Filter the entries beneath this task, copying only the lines that hold the word "card".

== Segment start ==

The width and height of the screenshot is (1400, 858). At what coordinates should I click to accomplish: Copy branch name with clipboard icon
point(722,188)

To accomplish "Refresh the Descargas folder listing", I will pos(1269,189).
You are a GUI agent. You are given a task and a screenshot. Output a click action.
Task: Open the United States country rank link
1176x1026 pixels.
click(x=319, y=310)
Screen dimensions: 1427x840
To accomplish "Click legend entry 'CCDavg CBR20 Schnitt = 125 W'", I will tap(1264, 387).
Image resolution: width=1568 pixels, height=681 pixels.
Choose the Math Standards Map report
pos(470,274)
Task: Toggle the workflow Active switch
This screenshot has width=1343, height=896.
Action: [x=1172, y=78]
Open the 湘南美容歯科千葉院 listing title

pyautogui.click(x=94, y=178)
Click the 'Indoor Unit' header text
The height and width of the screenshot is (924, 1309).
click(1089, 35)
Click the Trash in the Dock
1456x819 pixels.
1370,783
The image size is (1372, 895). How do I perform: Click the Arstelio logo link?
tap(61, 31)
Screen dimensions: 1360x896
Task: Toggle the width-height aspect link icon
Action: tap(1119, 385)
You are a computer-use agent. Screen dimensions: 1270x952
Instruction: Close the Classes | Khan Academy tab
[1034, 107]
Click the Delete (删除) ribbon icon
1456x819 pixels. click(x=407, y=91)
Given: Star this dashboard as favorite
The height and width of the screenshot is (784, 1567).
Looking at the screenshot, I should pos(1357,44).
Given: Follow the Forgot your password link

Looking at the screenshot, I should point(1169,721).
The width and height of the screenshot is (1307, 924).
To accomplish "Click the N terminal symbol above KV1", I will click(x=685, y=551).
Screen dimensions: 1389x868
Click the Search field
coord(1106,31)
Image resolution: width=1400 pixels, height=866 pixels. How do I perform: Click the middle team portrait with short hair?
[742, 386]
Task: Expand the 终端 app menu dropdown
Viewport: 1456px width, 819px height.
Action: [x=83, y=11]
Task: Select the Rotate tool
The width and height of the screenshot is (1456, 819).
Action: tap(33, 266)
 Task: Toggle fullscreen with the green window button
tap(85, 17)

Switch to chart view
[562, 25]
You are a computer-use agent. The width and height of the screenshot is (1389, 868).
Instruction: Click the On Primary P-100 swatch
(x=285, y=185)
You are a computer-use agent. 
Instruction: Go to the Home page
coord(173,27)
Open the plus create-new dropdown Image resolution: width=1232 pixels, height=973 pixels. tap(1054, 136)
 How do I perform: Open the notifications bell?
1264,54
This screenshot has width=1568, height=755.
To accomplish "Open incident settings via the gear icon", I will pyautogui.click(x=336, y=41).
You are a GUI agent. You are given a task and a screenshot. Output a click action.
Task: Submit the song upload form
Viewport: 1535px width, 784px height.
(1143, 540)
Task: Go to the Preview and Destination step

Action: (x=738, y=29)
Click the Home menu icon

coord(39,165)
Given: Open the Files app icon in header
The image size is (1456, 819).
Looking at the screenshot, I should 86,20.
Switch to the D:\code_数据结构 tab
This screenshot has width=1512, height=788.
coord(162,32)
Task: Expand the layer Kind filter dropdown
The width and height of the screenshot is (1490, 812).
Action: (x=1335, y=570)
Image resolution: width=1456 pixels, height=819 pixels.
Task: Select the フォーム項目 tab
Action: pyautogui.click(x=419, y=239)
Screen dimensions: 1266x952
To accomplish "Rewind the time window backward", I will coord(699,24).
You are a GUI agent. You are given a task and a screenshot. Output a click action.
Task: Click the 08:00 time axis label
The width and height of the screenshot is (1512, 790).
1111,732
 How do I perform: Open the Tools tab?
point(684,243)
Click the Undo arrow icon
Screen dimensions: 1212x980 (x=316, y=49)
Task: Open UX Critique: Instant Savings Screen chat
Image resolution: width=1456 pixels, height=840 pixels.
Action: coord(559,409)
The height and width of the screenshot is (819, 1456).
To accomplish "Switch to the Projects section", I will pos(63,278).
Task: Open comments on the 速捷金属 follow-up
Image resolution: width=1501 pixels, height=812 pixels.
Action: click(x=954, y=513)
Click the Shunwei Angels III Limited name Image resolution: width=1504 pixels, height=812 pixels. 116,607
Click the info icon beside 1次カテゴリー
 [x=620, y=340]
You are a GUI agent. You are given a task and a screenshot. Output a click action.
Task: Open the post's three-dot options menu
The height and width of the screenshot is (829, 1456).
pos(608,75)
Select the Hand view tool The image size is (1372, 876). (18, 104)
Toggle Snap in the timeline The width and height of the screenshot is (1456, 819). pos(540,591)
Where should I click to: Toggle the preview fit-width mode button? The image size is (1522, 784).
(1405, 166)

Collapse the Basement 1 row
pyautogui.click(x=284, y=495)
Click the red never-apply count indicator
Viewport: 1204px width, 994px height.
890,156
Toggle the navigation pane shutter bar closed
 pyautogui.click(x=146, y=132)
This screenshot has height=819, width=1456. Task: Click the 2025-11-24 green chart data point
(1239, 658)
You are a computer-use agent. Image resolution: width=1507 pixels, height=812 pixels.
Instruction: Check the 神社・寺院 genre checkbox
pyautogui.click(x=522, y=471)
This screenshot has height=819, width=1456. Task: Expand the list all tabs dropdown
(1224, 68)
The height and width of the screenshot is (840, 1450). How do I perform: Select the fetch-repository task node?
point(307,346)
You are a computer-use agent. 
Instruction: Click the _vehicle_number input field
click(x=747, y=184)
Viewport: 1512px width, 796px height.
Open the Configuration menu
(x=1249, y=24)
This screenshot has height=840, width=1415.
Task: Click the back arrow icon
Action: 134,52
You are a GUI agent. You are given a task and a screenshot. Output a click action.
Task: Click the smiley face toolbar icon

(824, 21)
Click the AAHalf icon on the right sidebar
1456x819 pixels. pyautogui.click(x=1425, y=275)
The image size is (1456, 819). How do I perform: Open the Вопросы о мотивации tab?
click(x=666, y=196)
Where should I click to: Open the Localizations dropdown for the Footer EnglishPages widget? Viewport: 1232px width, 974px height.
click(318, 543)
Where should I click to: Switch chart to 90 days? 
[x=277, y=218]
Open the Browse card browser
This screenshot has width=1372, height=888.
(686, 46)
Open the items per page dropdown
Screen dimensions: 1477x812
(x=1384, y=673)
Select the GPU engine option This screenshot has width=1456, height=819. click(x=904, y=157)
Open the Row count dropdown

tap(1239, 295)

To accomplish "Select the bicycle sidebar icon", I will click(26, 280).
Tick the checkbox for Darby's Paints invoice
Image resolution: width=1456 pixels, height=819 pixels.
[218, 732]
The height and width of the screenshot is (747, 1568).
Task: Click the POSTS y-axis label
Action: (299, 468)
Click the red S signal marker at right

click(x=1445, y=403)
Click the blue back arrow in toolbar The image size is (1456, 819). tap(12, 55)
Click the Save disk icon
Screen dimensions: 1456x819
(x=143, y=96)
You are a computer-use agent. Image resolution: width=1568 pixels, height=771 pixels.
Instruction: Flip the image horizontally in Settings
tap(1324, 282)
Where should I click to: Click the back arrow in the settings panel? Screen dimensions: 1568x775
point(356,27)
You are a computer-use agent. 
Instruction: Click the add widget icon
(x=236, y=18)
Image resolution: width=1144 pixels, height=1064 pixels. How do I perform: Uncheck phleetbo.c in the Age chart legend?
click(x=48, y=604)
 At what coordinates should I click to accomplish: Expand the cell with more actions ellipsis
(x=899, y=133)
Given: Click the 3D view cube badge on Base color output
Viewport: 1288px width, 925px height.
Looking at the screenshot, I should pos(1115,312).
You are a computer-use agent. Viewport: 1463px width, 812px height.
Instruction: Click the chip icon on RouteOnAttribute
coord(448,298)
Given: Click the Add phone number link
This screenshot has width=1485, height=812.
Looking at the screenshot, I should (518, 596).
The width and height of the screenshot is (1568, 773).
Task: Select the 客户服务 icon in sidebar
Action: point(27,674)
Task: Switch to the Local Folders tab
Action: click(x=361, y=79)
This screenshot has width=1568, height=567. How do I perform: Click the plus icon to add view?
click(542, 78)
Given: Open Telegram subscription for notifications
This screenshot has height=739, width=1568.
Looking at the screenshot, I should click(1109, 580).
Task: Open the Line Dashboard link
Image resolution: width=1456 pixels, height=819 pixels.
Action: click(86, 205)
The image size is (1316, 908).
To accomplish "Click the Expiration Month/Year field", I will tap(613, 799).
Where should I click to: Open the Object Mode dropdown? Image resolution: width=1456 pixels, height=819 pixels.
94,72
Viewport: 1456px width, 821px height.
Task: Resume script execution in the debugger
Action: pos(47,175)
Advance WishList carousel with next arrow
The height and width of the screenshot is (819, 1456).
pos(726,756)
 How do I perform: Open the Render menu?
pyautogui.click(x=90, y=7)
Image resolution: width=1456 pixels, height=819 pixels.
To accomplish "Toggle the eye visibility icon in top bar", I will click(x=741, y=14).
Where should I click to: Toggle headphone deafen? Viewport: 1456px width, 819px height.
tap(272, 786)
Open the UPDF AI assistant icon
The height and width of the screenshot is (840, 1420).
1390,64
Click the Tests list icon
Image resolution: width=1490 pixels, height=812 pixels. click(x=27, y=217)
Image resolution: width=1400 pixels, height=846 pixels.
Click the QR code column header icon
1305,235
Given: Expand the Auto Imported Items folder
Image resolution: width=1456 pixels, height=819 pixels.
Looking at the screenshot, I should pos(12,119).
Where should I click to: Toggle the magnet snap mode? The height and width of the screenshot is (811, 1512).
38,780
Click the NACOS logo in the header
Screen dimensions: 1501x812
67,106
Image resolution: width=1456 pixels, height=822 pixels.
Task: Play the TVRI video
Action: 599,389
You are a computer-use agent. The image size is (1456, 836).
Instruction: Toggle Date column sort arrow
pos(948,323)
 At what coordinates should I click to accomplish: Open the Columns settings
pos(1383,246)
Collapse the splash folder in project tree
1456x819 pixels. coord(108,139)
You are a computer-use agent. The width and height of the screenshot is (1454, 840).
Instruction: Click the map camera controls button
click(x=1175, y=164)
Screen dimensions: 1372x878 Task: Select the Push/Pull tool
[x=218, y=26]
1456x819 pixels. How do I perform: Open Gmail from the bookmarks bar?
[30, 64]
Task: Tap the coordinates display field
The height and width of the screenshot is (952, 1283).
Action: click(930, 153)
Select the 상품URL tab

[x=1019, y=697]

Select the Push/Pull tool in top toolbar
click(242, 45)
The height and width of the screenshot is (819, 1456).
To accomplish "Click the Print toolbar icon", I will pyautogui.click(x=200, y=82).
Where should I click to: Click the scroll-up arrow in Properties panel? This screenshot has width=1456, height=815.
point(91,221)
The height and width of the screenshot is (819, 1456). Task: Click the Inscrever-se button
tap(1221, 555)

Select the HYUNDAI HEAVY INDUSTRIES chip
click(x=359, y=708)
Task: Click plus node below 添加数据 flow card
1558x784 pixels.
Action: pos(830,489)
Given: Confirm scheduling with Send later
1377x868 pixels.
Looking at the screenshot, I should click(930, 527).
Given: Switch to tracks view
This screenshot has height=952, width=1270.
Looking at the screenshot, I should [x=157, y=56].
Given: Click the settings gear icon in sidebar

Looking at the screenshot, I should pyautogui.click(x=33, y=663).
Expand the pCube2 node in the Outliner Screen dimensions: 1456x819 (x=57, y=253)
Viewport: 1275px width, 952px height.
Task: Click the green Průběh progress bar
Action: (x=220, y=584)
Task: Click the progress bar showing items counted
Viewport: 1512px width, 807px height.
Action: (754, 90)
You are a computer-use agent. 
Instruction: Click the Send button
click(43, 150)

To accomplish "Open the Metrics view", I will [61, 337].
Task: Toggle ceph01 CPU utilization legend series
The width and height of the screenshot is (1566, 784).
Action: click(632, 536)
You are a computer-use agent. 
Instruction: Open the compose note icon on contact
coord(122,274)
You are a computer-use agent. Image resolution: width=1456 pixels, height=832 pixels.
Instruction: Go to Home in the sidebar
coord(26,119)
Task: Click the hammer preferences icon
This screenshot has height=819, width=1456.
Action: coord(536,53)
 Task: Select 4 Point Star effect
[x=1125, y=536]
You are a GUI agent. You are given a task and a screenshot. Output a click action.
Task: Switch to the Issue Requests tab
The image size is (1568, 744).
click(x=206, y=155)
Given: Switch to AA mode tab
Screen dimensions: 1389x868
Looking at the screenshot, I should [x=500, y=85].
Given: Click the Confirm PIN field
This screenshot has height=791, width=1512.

== Segment end ==

**Output for this exercise**:
Open the Browse card browser
Task: Click plus node below 添加数据 flow card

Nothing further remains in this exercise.